[Begin]

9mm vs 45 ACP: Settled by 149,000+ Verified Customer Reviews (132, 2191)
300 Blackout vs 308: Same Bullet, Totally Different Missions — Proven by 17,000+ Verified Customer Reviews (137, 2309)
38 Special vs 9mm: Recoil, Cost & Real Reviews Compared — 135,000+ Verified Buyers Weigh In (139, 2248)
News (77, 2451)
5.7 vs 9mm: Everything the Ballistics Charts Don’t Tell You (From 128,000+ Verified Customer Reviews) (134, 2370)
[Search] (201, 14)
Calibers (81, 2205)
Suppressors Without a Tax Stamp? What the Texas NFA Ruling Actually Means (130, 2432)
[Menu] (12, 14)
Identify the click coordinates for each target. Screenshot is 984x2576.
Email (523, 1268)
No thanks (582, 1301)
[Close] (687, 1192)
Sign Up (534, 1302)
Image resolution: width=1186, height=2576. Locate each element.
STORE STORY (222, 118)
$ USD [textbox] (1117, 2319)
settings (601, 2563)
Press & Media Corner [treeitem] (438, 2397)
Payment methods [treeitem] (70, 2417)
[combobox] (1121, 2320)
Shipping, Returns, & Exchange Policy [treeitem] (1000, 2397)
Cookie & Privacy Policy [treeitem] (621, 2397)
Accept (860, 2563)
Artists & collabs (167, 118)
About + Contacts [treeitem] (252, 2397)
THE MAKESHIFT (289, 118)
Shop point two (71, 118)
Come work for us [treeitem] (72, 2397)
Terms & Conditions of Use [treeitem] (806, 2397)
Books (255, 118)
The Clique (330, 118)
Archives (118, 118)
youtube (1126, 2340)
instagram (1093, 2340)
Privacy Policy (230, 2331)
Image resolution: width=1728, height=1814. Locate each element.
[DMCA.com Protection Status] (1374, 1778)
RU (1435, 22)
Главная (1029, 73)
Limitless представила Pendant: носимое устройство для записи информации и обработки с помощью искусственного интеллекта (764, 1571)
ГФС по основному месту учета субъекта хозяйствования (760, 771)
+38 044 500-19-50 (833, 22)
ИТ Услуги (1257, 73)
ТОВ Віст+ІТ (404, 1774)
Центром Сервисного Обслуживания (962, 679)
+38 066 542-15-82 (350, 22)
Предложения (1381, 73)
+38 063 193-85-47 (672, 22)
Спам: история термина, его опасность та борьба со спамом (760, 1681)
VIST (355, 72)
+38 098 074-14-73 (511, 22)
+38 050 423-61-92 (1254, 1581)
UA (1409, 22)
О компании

[End]

- **Short task**
Reproduce every item above verbatim, line for line, with nothing added or left out.

- **Written reply**
9mm vs 45 ACP: Settled by 149,000+ Verified Customer Reviews (132, 2191)
300 Blackout vs 308: Same Bullet, Totally Different Missions — Proven by 17,000+ Verified Customer Reviews (137, 2309)
38 Special vs 9mm: Recoil, Cost & Real Reviews Compared — 135,000+ Verified Buyers Weigh In (139, 2248)
News (77, 2451)
5.7 vs 9mm: Everything the Ballistics Charts Don’t Tell You (From 128,000+ Verified Customer Reviews) (134, 2370)
[Search] (201, 14)
Calibers (81, 2205)
Suppressors Without a Tax Stamp? What the Texas NFA Ruling Actually Means (130, 2432)
[Menu] (12, 14)
Identify the click coordinates for each target. Screenshot is 984x2576.
Email (523, 1268)
No thanks (582, 1301)
[Close] (687, 1192)
Sign Up (534, 1302)
Image resolution: width=1186, height=2576. Locate each element.
STORE STORY (222, 118)
$ USD [textbox] (1117, 2319)
settings (601, 2563)
Press & Media Corner [treeitem] (438, 2397)
Payment methods [treeitem] (70, 2417)
[combobox] (1121, 2320)
Shipping, Returns, & Exchange Policy [treeitem] (1000, 2397)
Cookie & Privacy Policy [treeitem] (621, 2397)
Accept (860, 2563)
Artists & collabs (167, 118)
About + Contacts [treeitem] (252, 2397)
THE MAKESHIFT (289, 118)
Shop point two (71, 118)
Come work for us [treeitem] (72, 2397)
Terms & Conditions of Use [treeitem] (806, 2397)
Books (255, 118)
The Clique (330, 118)
Archives (118, 118)
youtube (1126, 2340)
instagram (1093, 2340)
Privacy Policy (230, 2331)
Image resolution: width=1728, height=1814. Locate each element.
[DMCA.com Protection Status] (1374, 1778)
RU (1435, 22)
Главная (1029, 73)
Limitless представила Pendant: носимое устройство для записи информации и обработки с помощью искусственного интеллекта (764, 1571)
ГФС по основному месту учета субъекта хозяйствования (760, 771)
+38 044 500-19-50 (833, 22)
ИТ Услуги (1257, 73)
ТОВ Віст+ІТ (404, 1774)
Центром Сервисного Обслуживания (962, 679)
+38 066 542-15-82 (350, 22)
Предложения (1381, 73)
+38 063 193-85-47 (672, 22)
Спам: история термина, его опасность та борьба со спамом (760, 1681)
VIST (355, 72)
+38 098 074-14-73 (511, 22)
+38 050 423-61-92 (1254, 1581)
UA (1409, 22)
О компании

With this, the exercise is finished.